Los Angeles?? Speak English in America!!
An addendum of sorts to my essay on immigration and the welfare state today–though an L.A. resident, I was out of town during the big immigration street rallies. Gathering a half million to the streets of downtown L.A. is an impressive achievement–ask any of its struggling merchants. Some white progressives saw it marking one of those moments in L.A. history, as discussed in an interesting cover story in Los Angeles's CityBeat, in which our tortured, torn city is confronted vividly with the deep divisions that continue to deeply divide us–an Oscar-winner of a theme to be sure.
But the fact that it came as a surprise to White LA that the efforts of a bunch of radio stations we didn't listen to and some lefty unions we aren't members of got a half million to fill our streets is not a sign of some cancer in the Angeleno body politic.

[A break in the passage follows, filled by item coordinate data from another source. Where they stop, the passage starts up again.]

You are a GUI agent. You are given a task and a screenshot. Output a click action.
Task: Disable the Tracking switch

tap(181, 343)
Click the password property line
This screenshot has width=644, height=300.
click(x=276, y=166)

Rather, it's a sign of the general overall civic and political peace of our city–white L.A. does not tend to feel waves of ominous resentment and fear from Latino L.A., even if in many ways those two realms segregate themselves, including in media. The elections of Antonio Villaraigosa and Loretta Sanchez to mayor of L.A. and congresswoman from the OC is all part of the same phenomenon–a quiet phenomenon of people of different languages and native lands living together, mostly peacefully though occasionally slightly chaotically, the eternal shifting of America's ethnic makeup and political power (though Latinos' share of voting Californians is still a lot lower than its share of Californians) that has been happening ever since the Germans, and later the Irish, and Italians, began upsetting and destroying America's vital and constituitive ethnic balance.
And they did, no question about it, in the process creating the ruined America that today's nativists are striving to protect.
The recent huge street demonstrations, in many southwest cities, the Los Angeles school district's 25-40,000 strong walkout, next week's planned repeat of the national pro-immigrant turnout on April 10–do represent a powerful new moment in our immigration debate. The only next step in flexing their influence for Southwest immigrants would be re-enacting the message of the pro-immigration dramedy A Day Without A Mexican and letting us see exactly how well we'll cope with paying others for all the jobs they are stealing from us. Despite another OC congressman, Dana Rohrabacher's, casual "let the prisoners pick the fruit" comment (I'd be amused to hear the former libertarian folk-singing hippie troubadour set that one to music), it is highly unlikely most Americans will still be thrilled to have put their casual ressentiment where their dinner bills are.